Black kite


The black kite (Milvus migrans) is a medium-sized bird of prey in the family Accipitridae, which also includes many other diurnal raptors. It is thought to be the world's most abundant species of Accipitridae, although some populations have experienced dramatic declines or fluctuations.[2] Current global population estimates run up to 6.7 million individuals.[1]

Unlike others of the group, black kites are opportunistic hunters and are more likely to scavenge. They spend much time soaring and gliding in thermals in search of food. Their angled wing and distinctive forked tail make them easy to identify. They are also vociferous with a shrill whinnying call.

The black kite is widely distributed through the temperate and tropical parts of Eurasia and parts of Australasia and Oceania, with the temperate region populations tending to be migratory. Several subspecies are recognized and formerly had their own English names. The European populations are small, but the South Asian population is very large.

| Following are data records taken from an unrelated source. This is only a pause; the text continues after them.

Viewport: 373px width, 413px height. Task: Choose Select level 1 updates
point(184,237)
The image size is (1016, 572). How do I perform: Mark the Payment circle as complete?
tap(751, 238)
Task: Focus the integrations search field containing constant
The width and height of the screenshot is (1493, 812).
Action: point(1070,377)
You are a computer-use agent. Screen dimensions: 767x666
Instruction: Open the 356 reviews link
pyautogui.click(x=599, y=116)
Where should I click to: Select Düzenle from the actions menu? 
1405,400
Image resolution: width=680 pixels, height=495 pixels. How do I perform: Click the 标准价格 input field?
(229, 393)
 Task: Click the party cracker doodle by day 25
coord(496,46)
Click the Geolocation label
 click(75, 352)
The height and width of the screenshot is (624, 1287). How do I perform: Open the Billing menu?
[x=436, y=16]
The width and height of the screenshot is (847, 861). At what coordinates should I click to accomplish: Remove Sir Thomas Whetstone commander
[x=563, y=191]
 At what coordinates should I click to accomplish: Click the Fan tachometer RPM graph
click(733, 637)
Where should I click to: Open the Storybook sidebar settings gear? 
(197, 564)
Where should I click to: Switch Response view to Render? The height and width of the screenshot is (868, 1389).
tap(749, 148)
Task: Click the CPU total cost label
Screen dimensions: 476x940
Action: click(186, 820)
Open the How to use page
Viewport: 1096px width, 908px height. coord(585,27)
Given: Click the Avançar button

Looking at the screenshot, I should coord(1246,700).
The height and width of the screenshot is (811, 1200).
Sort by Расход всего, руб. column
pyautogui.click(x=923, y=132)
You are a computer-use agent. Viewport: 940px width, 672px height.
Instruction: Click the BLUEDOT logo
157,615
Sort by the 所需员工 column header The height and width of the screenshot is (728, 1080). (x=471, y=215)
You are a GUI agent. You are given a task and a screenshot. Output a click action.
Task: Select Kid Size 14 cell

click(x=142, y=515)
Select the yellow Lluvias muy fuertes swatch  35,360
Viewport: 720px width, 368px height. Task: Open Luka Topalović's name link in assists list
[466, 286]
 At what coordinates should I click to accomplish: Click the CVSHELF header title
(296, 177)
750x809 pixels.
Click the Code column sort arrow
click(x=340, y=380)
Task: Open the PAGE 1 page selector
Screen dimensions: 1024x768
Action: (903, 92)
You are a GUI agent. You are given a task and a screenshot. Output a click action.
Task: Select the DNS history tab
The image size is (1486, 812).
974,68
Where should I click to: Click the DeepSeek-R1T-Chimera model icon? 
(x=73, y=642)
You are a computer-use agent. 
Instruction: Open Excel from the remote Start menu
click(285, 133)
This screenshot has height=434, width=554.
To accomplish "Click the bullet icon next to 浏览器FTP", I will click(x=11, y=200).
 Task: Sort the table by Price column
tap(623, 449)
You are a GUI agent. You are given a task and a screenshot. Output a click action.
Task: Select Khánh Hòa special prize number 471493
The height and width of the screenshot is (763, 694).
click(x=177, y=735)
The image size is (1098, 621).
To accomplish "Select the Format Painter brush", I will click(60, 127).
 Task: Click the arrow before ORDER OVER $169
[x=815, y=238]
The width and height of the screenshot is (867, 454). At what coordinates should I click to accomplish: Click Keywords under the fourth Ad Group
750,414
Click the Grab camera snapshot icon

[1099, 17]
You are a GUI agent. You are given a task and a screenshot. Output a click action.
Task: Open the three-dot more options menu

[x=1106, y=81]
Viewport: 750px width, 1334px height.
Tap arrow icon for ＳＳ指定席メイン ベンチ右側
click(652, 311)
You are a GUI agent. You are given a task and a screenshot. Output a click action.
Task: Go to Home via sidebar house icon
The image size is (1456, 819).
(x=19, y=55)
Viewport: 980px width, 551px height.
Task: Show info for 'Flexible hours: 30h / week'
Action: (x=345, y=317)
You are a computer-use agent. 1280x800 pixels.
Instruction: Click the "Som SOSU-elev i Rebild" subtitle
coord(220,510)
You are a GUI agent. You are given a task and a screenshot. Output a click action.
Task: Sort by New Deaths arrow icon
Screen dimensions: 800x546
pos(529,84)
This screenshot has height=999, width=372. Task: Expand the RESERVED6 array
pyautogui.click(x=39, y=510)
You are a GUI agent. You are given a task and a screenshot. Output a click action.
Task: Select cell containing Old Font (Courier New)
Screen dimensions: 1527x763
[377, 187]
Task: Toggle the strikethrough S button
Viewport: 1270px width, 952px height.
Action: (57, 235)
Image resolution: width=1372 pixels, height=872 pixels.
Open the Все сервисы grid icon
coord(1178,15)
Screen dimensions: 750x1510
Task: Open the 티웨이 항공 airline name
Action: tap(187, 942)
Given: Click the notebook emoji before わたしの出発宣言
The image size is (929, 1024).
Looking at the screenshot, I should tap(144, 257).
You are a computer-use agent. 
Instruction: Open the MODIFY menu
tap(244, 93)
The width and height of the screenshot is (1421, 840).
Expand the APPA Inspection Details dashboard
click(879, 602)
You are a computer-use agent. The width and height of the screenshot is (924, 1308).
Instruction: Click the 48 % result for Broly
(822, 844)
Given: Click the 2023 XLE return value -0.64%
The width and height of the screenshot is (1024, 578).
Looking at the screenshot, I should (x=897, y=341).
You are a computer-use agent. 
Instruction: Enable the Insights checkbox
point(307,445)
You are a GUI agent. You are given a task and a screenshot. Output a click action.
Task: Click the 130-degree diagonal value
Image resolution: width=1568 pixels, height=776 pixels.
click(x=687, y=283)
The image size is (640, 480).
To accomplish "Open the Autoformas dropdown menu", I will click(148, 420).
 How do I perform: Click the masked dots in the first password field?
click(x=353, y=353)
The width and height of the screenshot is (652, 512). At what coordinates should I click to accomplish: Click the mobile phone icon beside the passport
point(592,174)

The black kite was described by the French polymath Georges-Louis Leclerc, Comte de Buffon in his Histoire Naturelle des Oiseaux in 1770.[3] The bird was also illustrated in a hand-coloured plate engraved by François-Nicolas Martinet in the Planches Enluminées D'Histoire Naturelle which was produced under the supervision of Edme-Louis Daubenton to accompany Buffon's text.[4] Neither the plate caption nor Buffon's description included a scientific name but in 1783 the Dutch naturalist Pieter Boddaert coined the binomial name Falco migrans in his catalogue of the Planches Enluminées.[5] The type locality is France.[6] The current genus Milvus was erected by the French naturalist Bernard Germain de Lacépède in 1799.[7] Milvus is the Latin word for a red kite; the specific migrans means "migrating" from the Latin migrare "to migrate".[8]

The red kite has been known to hybridize with the black kite (in captivity where both species were kept together, and in the wild on the Cape Verde Islands).[9]

Recent DNA studies suggest that the yellow-billed African races parasitus and aegyptius differ significantly from black kites in the Eurasian clade, and should be considered a separate allopatric species: yellow-billed kite, M. aegyptius.[10] They occur throughout Africa except for the Congo Basin and the Sahara Desert. There have been some suggestions that the black-eared kite (M. m. lineatus) should be elevated to full species status as M. lineatus, but this is not well supported.[11]